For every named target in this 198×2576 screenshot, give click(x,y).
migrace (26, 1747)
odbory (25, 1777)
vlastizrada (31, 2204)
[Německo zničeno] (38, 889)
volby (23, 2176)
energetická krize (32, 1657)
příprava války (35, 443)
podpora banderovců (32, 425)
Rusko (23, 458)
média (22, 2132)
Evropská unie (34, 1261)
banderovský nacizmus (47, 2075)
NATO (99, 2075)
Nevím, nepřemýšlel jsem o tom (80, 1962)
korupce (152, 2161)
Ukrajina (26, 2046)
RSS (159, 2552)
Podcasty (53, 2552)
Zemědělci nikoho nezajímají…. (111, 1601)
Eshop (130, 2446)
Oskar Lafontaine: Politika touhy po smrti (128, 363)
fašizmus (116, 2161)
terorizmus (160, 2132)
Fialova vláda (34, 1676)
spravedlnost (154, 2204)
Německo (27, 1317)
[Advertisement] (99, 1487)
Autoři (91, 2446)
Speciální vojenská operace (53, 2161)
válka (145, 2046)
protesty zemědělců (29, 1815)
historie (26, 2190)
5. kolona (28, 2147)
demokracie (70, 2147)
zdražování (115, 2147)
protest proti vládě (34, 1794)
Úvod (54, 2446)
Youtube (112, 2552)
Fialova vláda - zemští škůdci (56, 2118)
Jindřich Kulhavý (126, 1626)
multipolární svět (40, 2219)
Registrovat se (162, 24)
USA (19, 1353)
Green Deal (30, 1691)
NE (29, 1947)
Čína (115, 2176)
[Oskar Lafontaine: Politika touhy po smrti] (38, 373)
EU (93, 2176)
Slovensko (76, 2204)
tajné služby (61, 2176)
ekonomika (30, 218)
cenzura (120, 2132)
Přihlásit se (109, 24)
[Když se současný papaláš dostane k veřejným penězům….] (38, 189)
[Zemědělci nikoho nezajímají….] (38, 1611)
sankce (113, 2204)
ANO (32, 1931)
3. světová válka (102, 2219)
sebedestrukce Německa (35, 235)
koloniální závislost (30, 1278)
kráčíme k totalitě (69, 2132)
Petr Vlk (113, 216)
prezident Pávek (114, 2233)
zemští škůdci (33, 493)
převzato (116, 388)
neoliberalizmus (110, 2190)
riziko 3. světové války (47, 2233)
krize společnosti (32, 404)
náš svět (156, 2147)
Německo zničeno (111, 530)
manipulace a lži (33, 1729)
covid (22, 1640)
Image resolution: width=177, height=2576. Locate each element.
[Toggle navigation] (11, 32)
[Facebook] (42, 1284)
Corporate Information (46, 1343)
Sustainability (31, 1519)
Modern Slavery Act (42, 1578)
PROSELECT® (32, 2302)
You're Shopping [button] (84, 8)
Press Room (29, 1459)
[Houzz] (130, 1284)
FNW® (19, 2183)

==

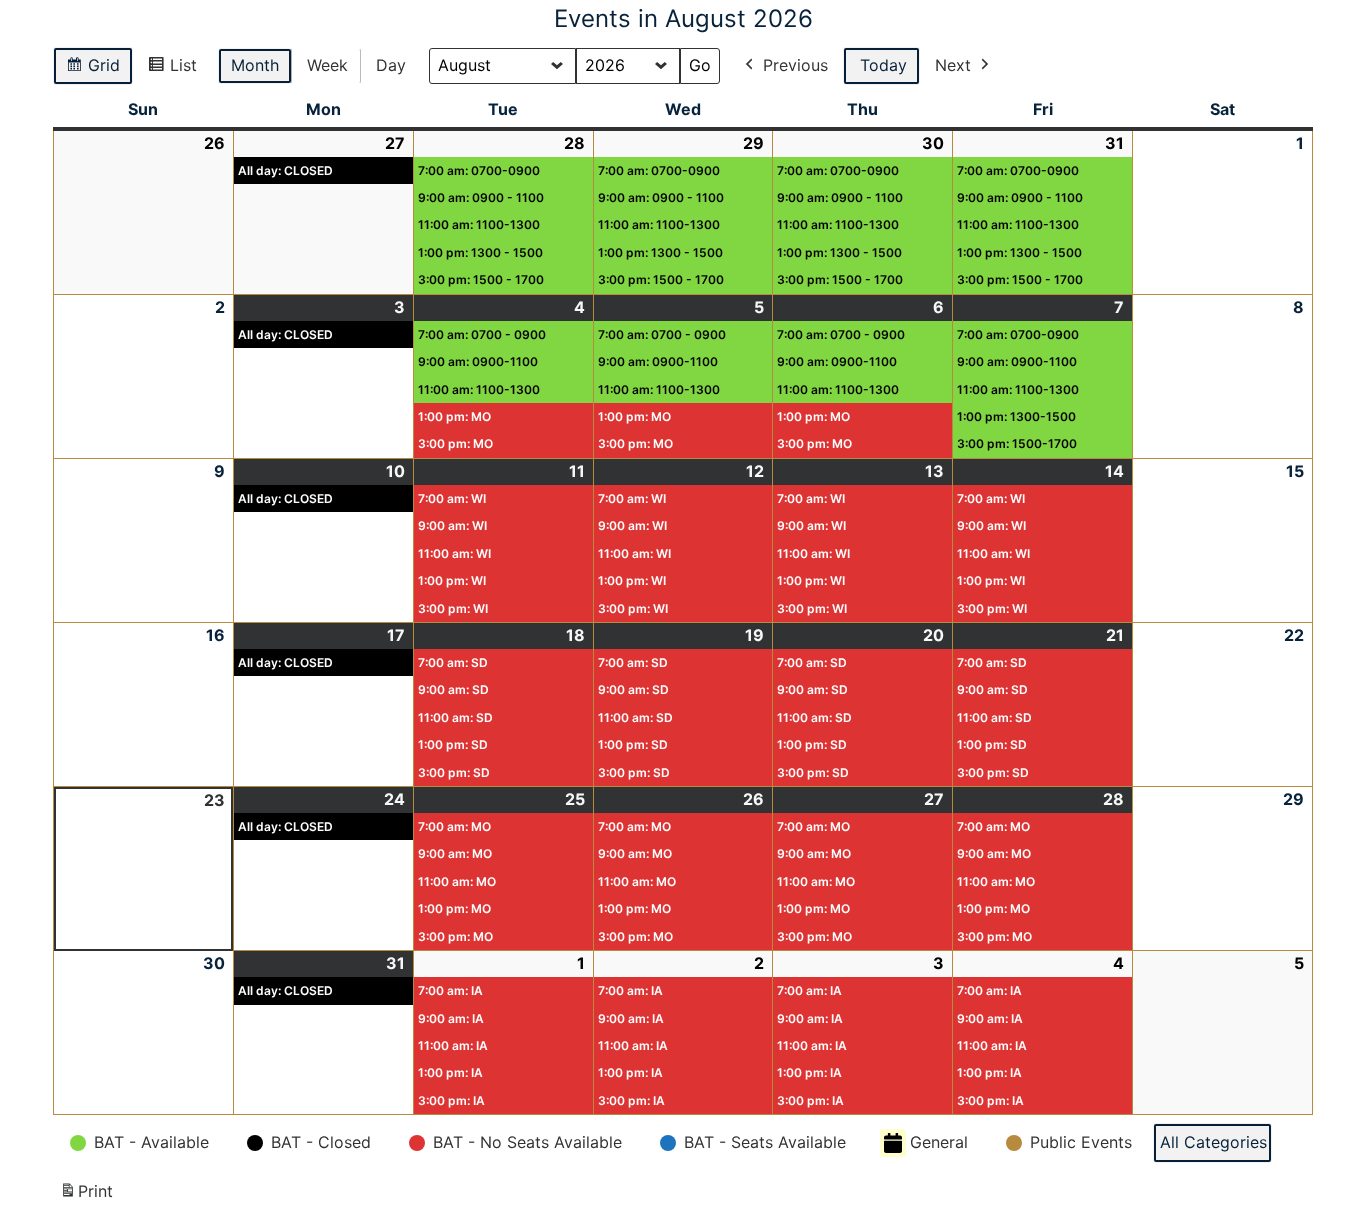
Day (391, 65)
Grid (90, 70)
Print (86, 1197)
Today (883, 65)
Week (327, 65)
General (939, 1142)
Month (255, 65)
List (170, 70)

=== Aim of the task ===
Search the entries for the word "zemští" and copy every line that holds it.

=== Solution to this problem ===
Fialova vláda - zemští škůdci (56, 2118)
zemští škůdci (33, 493)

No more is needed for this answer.